Opinion articles

An atypically hectic week in the digital markets.

Una semana atípicamente agitada en los mercados digitales

“Half of what separates succesful entrepreneurs from non-succesful ones is pure perseverance”

-Steve Jobs-

An atypically hectic week in the digital markets was the one that took place from November 7 to 13. We proceed to explain in more detail what happened. In the markets, there are “highs and lows”, which are perfectly natural. These can be technical (chart analysis), which basically proves that history repeats itself and that markets have “memory”, or fundamental, which is when “news” has a positive or negative impact on price behavior. Technical data are predictable, so it is easy to read the movements, knowing how to do it, while those of fundamental order are generally of “immediate” impact. Technical analysis is more consistent in the long term, while fundamental data are transient; they pass when the news passes.

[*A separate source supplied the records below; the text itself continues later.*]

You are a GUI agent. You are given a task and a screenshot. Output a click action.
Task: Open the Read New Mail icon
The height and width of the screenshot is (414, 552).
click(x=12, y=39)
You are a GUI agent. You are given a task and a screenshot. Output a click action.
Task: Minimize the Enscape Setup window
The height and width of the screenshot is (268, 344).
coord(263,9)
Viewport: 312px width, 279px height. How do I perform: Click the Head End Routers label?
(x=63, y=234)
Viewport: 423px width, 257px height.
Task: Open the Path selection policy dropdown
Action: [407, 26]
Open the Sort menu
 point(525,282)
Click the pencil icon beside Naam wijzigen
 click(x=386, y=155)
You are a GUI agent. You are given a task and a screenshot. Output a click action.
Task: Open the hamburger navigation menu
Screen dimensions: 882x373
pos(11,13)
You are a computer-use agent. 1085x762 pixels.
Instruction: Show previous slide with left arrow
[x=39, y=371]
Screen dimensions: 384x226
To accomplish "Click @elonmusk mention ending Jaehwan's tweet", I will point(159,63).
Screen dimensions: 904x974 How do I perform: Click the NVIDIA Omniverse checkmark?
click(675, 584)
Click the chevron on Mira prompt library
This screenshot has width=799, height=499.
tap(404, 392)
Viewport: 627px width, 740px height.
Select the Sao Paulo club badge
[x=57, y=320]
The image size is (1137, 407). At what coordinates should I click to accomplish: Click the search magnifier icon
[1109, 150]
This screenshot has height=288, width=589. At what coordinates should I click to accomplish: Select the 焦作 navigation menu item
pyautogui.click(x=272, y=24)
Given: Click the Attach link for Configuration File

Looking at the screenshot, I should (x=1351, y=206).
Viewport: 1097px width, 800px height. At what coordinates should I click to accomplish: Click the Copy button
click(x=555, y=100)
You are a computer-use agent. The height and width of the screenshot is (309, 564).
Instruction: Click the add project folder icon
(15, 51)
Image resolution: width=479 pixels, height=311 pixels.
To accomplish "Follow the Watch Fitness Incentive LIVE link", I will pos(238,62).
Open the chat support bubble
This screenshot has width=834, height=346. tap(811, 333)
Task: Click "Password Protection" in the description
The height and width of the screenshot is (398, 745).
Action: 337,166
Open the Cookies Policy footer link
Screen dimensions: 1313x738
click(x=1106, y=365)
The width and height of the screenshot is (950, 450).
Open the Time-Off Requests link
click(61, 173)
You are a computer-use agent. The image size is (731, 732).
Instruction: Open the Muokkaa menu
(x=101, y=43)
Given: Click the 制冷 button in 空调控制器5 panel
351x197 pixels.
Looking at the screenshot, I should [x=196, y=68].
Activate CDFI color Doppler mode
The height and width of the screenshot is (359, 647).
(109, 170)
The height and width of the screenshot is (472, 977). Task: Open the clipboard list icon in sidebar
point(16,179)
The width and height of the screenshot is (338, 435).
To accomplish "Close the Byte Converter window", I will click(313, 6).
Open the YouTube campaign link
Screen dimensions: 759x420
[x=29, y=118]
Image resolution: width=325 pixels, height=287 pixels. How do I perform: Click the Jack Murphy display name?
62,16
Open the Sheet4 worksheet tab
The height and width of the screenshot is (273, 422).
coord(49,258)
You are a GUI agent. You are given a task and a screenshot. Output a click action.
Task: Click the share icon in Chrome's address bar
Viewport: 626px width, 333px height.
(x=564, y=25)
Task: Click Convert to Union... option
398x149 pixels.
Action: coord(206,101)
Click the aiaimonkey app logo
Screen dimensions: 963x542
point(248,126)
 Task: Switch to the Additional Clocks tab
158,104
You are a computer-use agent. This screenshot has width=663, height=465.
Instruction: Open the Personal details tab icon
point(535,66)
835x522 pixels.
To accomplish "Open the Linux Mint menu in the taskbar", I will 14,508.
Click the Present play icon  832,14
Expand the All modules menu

This 2022 has been characterized by having a momentary technical reprieve in Bitcoin, after two years of almost uninterrupted growth. We like to call these periods “breaks” because the market requires time to plan the next upside move. This is one of the reasons why client tenure, in the background, should be long-term.

However, there has also been news that has lengthened technical events, such as the war in Ukraine, the food supply chain, and gasoline and natural gas prices, which, together with low economic growth in the world’s major powers, are causing an event known as “stagflation, which is understood as inflation coupled with low, or negative, production. In the digital world, recent news, such as the bankruptcy of a well-known exchange, creates a natural nervousness among investors.

These elements, acting together, cause the prices of financial assets to fall in value across the board. Bitcoin is of course no exception. On the question of whether this is the time to get out, the answer is no. It would be if the backing asset, which in the case of DIG Fund is Bitcoin, primarily, had no new possibilities for growth. This is clearly not the case. Gains or losses are realized upon sale, in the case of an asset, or exit, for the example of a mutual fund. At that point there is no return.

After an atypical 2022 in Bitcoin’s behavior, after hitting the “bottom” of its price on several occasions, it does not seem that the probabilities of the same thing happening in 2023 and 2024 are equal. We are firm believers that “the worst” is over, so the next two years should be positive again.

Finally, I would not want to neglect to mention investor psychology. Reacting at the expense of nervousness is what makes people and institutions make the mistake of taking unsubstantiated losses, triggered by natural market events. This phenomenon is known as FUD (fear, uncertainty, doubt). The strange thing is that when prices go up, the same psychology provokes a desire to re-enter, which is known as FOMO (fear of missing out), which is not wanting to stay “outside” of the rising event. . In conclusion, the psychological aspects cause clients to do exactly the opposite of what they should do: exit when the price is low, and enter when the price is high.

We hope this has answered everyone’s questions, and we thank you, as always, for your trust in DIG Fund.